### QUOTED PASSAGE
Selecting best DAG from the family of DAGs based on AIC score

Thank you @Jeff Erlich for your suggestion to post my question on discourse. I would like to say to the Julia community here, I have posted a question(In the link) and have one more block regarding this https://julialang.slack.com/archives/C6821M4KE/p1623076255061000 issue.

I have a family of DAG saved in the path. This time I have 3 of them named Graph_…lg (In Screenshot)


. I wrote some code to calculate AIC for each of the graphs as

 # Upload the data.
inputFile = open_dialog("Select data file from Input data for BN")
NameOfData = basename(inputFile)
data = CSV.read(inputFile,DataFrame);
# Upload the graph obtained from K2
inputGraph = open_dialog("Select Graph from Auxiliry file")
NameOfGraph = basename(inputGraph)
Graph = loadgraph(NameOfGraph);

bn5 = fit(DiscreteBayesNet, data, (Graph));
 LogL = logpdf(bn5, data);
M, N = size(data)
k = N;
AIC = 2k-2LogL

(I wanted to attach some of my graph and test data but I don’t know how to attach files in discourse. If someone interested try please feel free to ask.). Since it is a manual process, the user has to select graphs each time to see their AIC score. I want to loop the process So that graph having the best AIC stay and the rest to be deleted automatically. Is it possible to in Julia or am I being unnecessarily too much ambitious? Please suggest me a way forward. In a later case, what can I do at least to identify the best graph from the family of graphs automatically based on their AIC calculated? Thank you very much in advance for taking the time to write.
Best Regards - Ashwani

I want to loop the process So that graph having the best AIC stay and the rest to be deleted automatically.

### EXERCISE DIRECTIONS
Copy out the whole forum post about choosing the best DAG by AIC score, word for word.

### DATA EXCERPT
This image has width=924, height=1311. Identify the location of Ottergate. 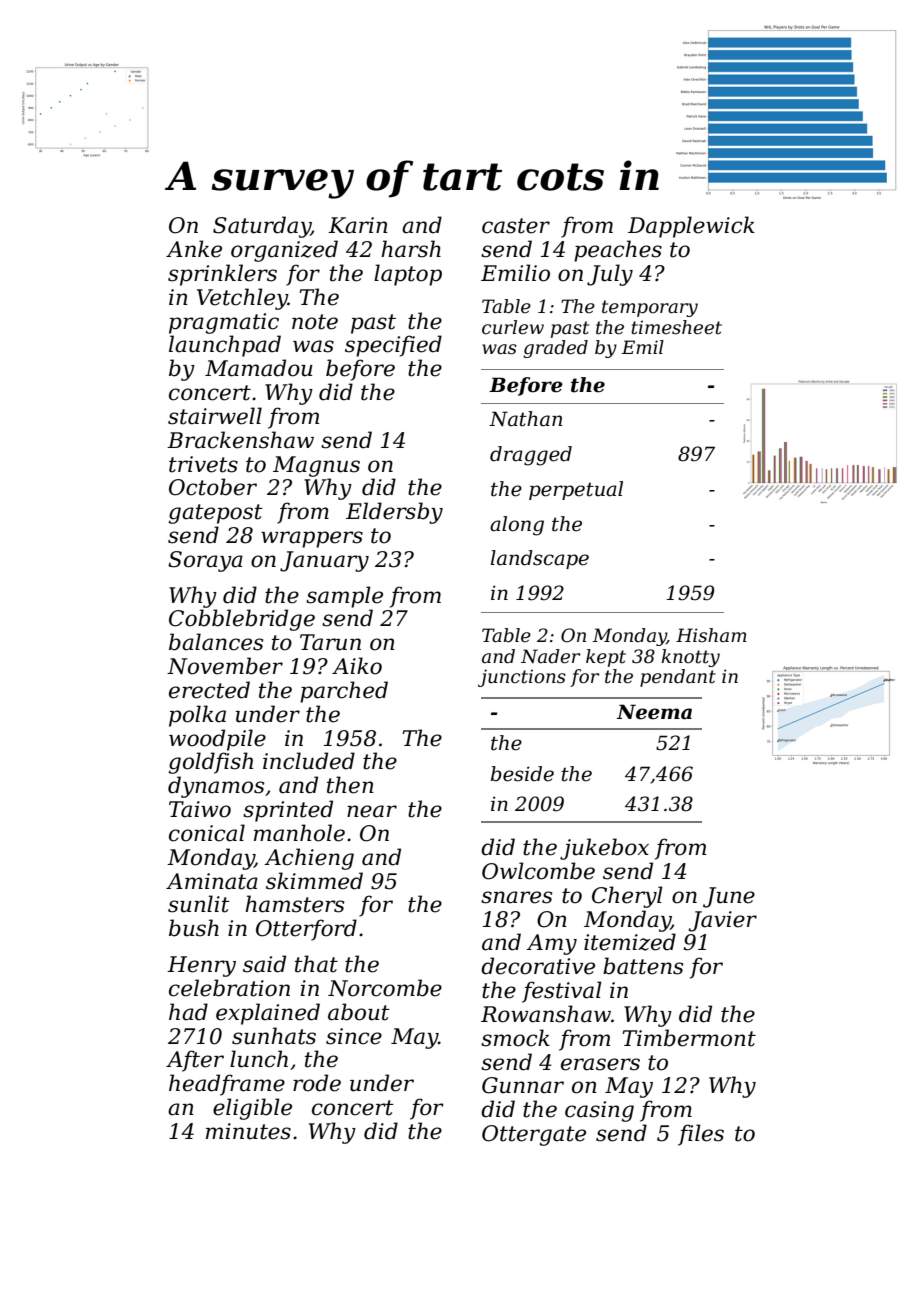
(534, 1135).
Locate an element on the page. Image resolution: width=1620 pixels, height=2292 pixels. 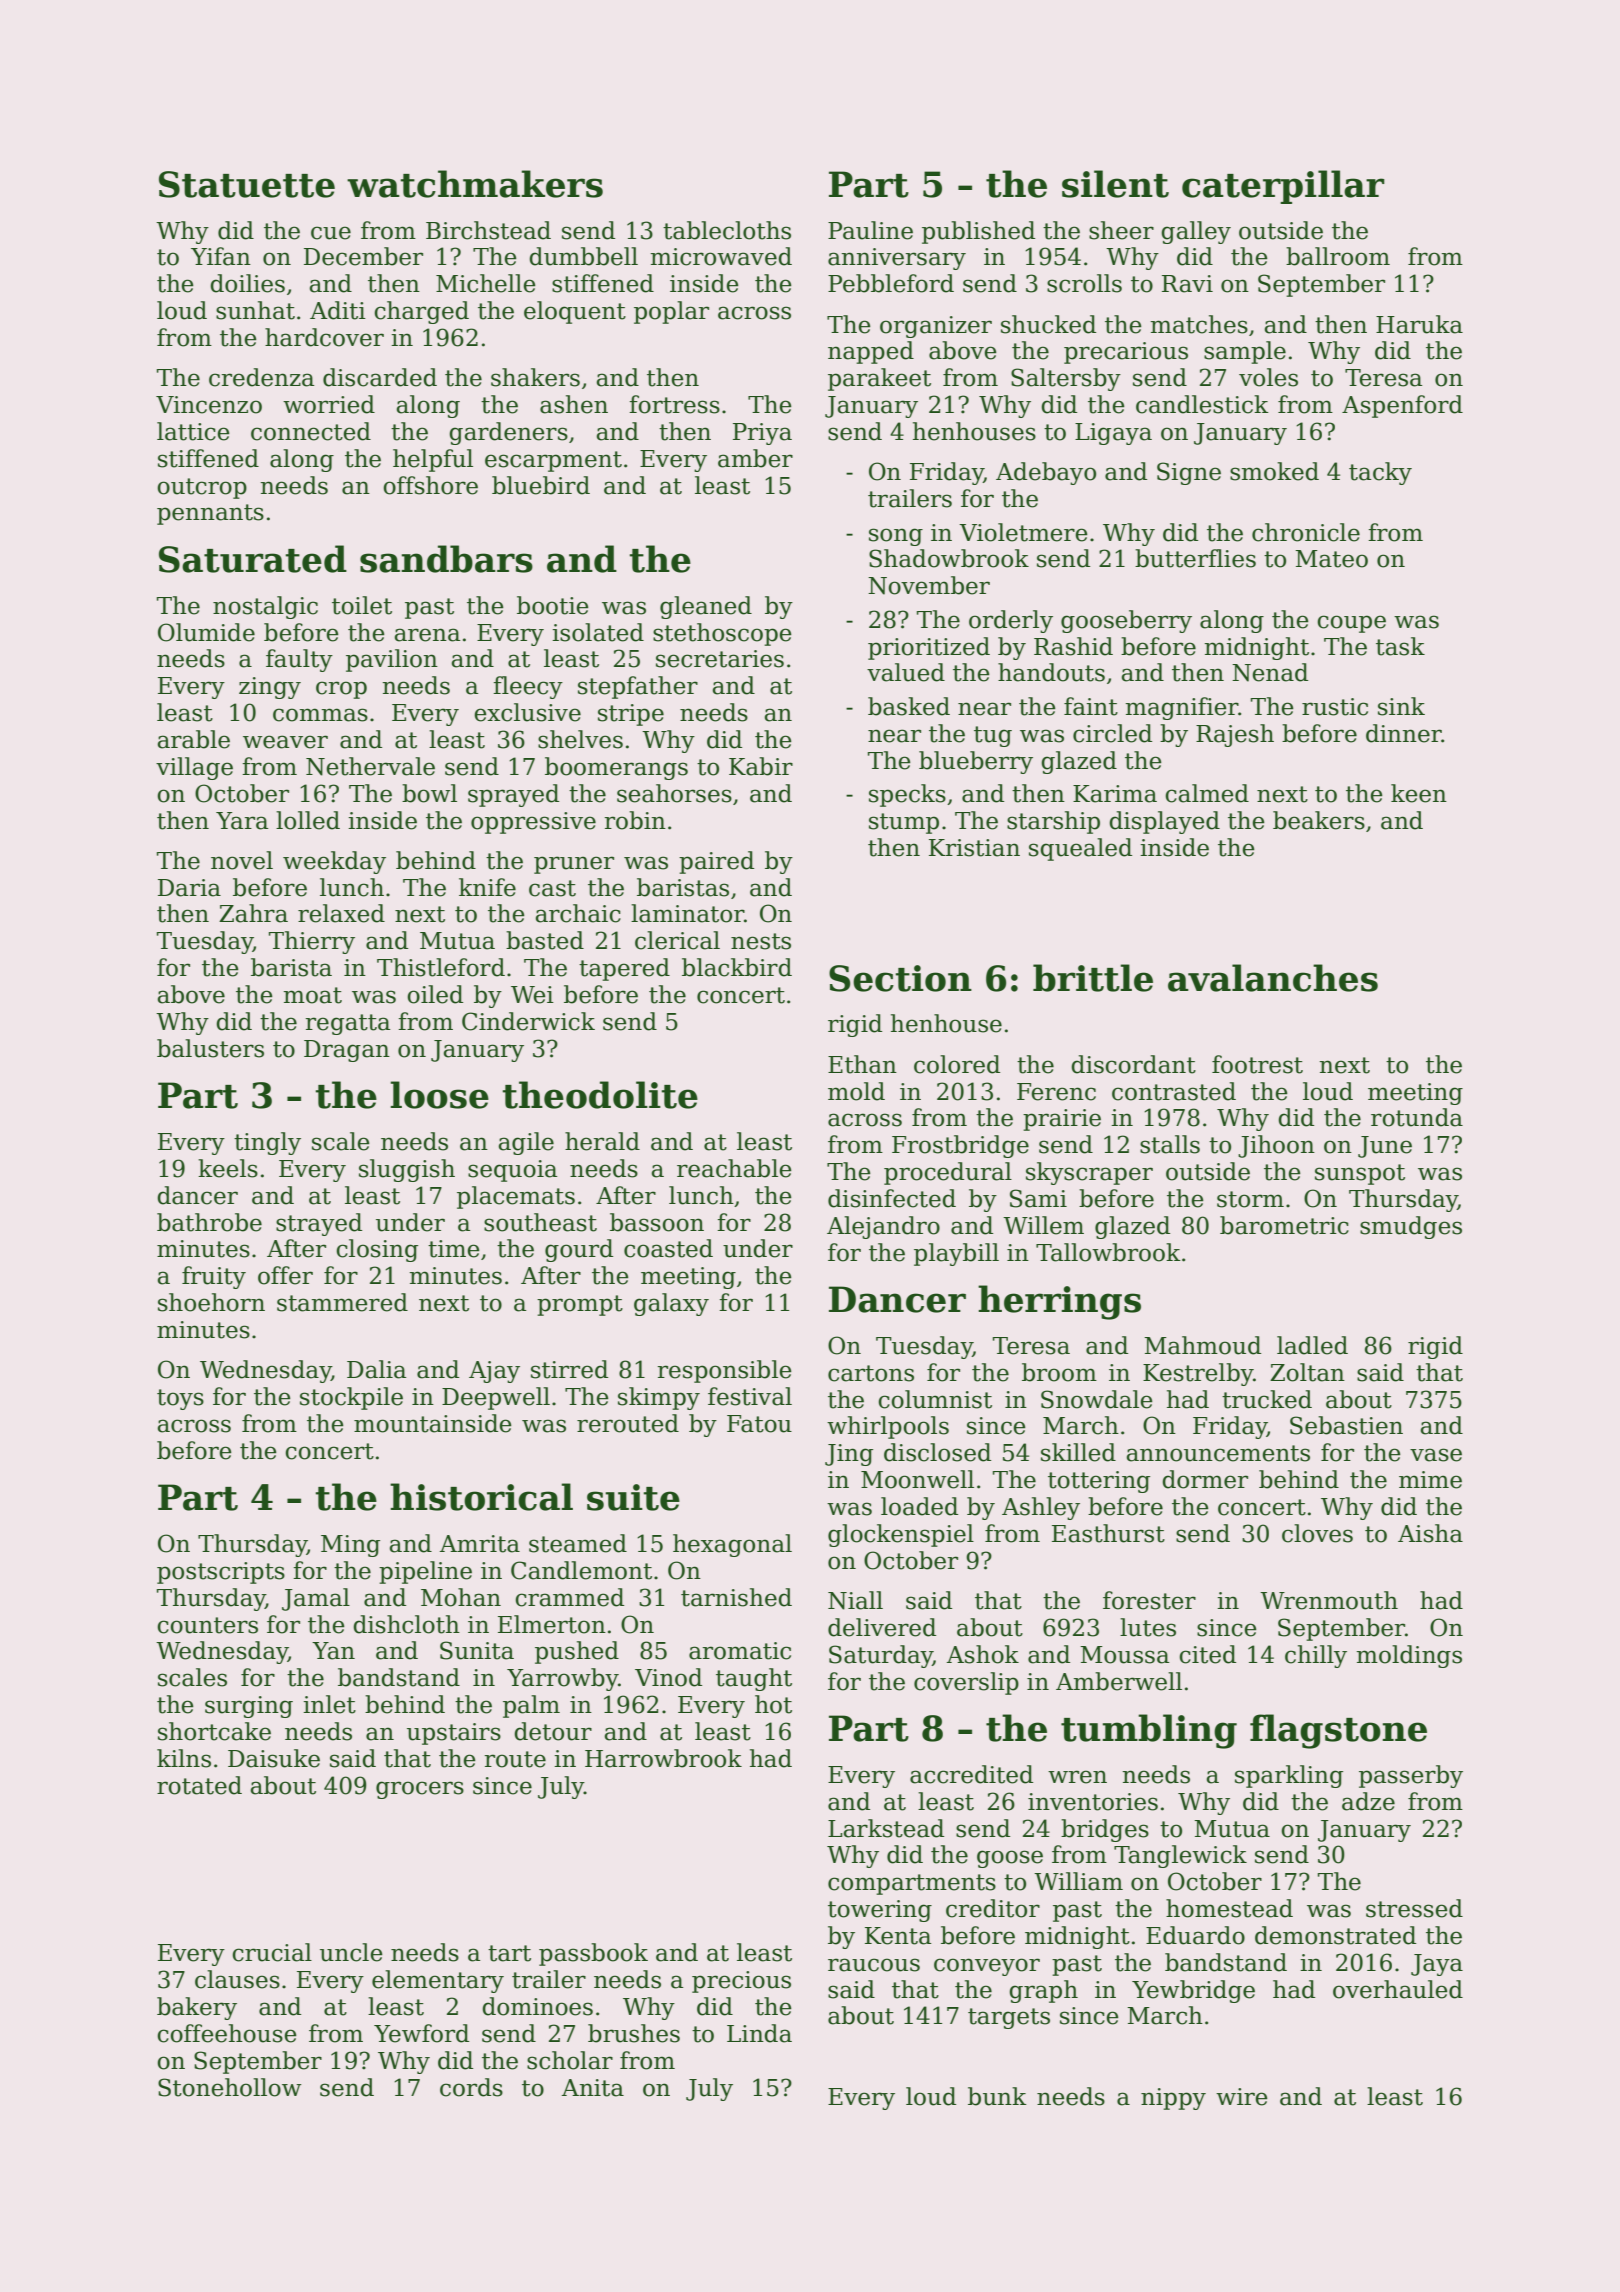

### RESULT OF THIS EXERCISE
Selecting best DAG from the family of DAGs based on AIC score

Thank you @Jeff Erlich for your suggestion to post my question on discourse. I would like to say to the Julia community here, I have posted a question(In the link) and have one more block regarding this https://julialang.slack.com/archives/C6821M4KE/p1623076255061000 issue.

I have a family of DAG saved in the path. This time I have 3 of them named Graph_…lg (In Screenshot)


. I wrote some code to calculate AIC for each of the graphs as

 # Upload the data.
inputFile = open_dialog("Select data file from Input data for BN")
NameOfData = basename(inputFile)
data = CSV.read(inputFile,DataFrame);
# Upload the graph obtained from K2
inputGraph = open_dialog("Select Graph from Auxiliry file")
NameOfGraph = basename(inputGraph)
Graph = loadgraph(NameOfGraph);

bn5 = fit(DiscreteBayesNet, data, (Graph));
 LogL = logpdf(bn5, data);
M, N = size(data)
k = N;
AIC = 2k-2LogL

(I wanted to attach some of my graph and test data but I don’t know how to attach files in discourse. If someone interested try please feel free to ask.). Since it is a manual process, the user has to select graphs each time to see their AIC score. I want to loop the process So that graph having the best AIC stay and the rest to be deleted automatically. Is it possible to in Julia or am I being unnecessarily too much ambitious? Please suggest me a way forward. In a later case, what can I do at least to identify the best graph from the family of graphs automatically based on their AIC calculated? Thank you very much in advance for taking the time to write.
Best Regards - Ashwani

I want to loop the process So that graph having the best AIC stay and the rest to be deleted automatically.